Rubaï de Hafez

Description

Ce fragment de calligraphie comprend un quatrain en pentamètre iambique ou rubaï par le célèbre poète persan Hafez (mort en 791 après l'Hégire/1388–1389 après J.-C.). Les versets indiquent : « Ceux qui transforment du regard la poussière en or, / Peuvent-ils aussi me regarder du coin de (leurs) yeux ? / Il vaut mieux cacher ma douleur des médecins prétentieux. / Puissent-ils (me) guérir du trésor de l'invisible. » Hafez utilise la métaphore de l'al-kimiya (alchimie) pour décrire le désir ardent et douloureux de témoigner du royaume de Dieu, où la poussière terrestre devient un rayonnement céleste et doré. La composition est exécutée en écriture nastaliq à l'encre noire encadrée de bandes de nuages sur un papier beige couvert d'une feuille d'or. La feuille d'or s'est froissée avec le temps. Le panneau de texte est encadré par plusieurs bordures (plutôt désordonnées). Il est collé sur une feuille de papier plus grande renforcée par du carton au dos. Bien que le fragment ne soit ni daté ni signé, une note ultérieure en anglais au verso du fragment attribue la calligraphie à un certain Abdallah Lahori. Il s'agit probablement d'Abdallah Lahori, calligraphe actif à Lahore durant le XVIIIe siècle. Après la mort d'Aurangzeb (1618-1707), le pouvoir moghol fut décentralisé et le mécénat royal de la calligraphie connut son déclin.

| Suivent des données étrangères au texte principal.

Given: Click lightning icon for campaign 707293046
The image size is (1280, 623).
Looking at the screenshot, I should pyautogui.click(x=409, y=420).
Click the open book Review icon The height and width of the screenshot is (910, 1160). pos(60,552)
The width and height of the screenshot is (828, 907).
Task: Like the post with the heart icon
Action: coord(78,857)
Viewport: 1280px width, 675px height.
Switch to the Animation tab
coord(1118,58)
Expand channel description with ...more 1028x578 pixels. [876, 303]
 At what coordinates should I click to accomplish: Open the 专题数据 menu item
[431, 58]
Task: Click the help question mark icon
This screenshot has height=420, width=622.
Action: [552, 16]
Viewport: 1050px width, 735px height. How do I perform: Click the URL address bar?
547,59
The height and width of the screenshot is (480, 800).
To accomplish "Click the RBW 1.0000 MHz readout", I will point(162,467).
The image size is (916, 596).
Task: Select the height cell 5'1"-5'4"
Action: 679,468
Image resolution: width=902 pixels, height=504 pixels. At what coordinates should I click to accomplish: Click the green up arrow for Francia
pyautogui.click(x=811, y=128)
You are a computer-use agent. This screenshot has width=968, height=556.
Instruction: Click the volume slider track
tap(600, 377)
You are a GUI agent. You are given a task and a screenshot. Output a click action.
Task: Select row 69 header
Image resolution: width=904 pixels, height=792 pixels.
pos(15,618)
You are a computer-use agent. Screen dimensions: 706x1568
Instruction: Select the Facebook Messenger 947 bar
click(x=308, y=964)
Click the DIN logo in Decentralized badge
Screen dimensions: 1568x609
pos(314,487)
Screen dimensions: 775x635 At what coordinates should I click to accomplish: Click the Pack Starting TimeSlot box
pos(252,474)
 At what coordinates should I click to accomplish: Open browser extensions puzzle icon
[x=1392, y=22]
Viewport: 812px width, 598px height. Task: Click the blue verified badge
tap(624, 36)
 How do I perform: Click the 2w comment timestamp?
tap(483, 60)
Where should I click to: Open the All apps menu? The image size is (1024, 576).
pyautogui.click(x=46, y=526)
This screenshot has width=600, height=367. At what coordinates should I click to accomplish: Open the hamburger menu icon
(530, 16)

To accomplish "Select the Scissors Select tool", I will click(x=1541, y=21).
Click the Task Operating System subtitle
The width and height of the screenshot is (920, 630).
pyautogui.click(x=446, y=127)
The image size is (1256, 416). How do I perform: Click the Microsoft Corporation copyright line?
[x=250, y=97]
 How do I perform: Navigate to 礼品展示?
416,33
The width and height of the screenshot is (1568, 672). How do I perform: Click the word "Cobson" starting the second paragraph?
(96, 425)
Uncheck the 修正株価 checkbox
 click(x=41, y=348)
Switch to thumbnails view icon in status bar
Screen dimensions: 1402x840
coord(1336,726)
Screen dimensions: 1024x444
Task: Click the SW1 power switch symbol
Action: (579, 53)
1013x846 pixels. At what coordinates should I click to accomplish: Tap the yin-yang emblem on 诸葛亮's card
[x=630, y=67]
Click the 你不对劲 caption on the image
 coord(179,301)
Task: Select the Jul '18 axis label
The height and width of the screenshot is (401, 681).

De nouveaux styles apparurent dans des villes dont Lucknow, Hyderabad et Lahore, où les calligraphes tels qu'Abdallah recherchèrent le mécénat des souverains locaux. Les mêmes versets apparaissent sur un autre fragment des collections de la Bibliothèque du Congrès écrit par Muhammad Zahir, également calligraphe actif à Lahore durant le XVIIIe siècle, laissant donc entendre un lien entre les deux documents.